**Problem to work on**
Copy out each line of the material that includes the word "agent".

**Extracted information**
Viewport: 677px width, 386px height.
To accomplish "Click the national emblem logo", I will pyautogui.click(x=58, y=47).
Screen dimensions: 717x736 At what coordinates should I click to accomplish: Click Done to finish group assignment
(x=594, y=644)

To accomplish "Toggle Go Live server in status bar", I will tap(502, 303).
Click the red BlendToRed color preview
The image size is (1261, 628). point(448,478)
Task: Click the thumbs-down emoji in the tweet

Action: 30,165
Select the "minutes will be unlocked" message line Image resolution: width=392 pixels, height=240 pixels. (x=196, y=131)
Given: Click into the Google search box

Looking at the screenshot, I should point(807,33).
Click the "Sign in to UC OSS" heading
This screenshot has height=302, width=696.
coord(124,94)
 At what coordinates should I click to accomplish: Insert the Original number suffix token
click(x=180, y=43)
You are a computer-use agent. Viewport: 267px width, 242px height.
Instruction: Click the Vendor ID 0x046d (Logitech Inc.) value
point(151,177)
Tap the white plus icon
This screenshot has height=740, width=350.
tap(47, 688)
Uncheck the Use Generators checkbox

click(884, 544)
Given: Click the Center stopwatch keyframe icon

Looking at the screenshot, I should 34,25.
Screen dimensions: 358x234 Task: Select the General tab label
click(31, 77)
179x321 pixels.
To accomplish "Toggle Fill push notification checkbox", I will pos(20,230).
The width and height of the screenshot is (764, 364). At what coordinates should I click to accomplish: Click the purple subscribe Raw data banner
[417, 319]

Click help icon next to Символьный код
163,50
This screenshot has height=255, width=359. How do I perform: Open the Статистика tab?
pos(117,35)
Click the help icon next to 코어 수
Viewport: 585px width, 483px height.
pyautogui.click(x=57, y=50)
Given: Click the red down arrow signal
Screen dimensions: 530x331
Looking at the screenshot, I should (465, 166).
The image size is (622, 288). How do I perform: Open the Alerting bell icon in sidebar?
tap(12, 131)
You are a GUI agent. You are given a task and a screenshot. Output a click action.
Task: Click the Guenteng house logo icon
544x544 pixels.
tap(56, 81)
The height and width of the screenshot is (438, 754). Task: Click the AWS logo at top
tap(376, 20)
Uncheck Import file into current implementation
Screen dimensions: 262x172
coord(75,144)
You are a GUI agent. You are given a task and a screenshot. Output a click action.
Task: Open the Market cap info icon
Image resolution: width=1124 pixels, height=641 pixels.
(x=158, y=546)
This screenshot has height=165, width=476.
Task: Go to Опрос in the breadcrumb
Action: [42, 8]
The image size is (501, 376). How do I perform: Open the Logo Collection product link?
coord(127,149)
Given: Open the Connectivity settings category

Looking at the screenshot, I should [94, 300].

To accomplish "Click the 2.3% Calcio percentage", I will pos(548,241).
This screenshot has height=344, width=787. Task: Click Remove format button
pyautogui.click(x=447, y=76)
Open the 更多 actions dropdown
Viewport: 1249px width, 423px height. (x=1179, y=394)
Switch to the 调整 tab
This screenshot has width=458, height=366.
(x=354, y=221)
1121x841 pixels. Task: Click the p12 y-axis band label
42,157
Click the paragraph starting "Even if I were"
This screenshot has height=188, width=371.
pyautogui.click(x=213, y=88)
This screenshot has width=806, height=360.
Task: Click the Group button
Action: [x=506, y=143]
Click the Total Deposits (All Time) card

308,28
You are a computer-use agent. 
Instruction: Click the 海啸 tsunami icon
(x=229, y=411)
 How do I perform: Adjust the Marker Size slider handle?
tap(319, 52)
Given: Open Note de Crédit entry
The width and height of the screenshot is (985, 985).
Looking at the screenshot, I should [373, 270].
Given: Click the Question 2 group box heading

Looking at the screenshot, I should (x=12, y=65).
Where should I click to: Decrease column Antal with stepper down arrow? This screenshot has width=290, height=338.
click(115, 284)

**Exercise result**
You are a computer-use agent. Viewport: 267px width, 242px height.
You are a GUI agent. You are given a task and a screenshot. Output a click action.
You are a GUI agent. You are given a task and a screenshot. Output a click action.
You are a computer-use agent. 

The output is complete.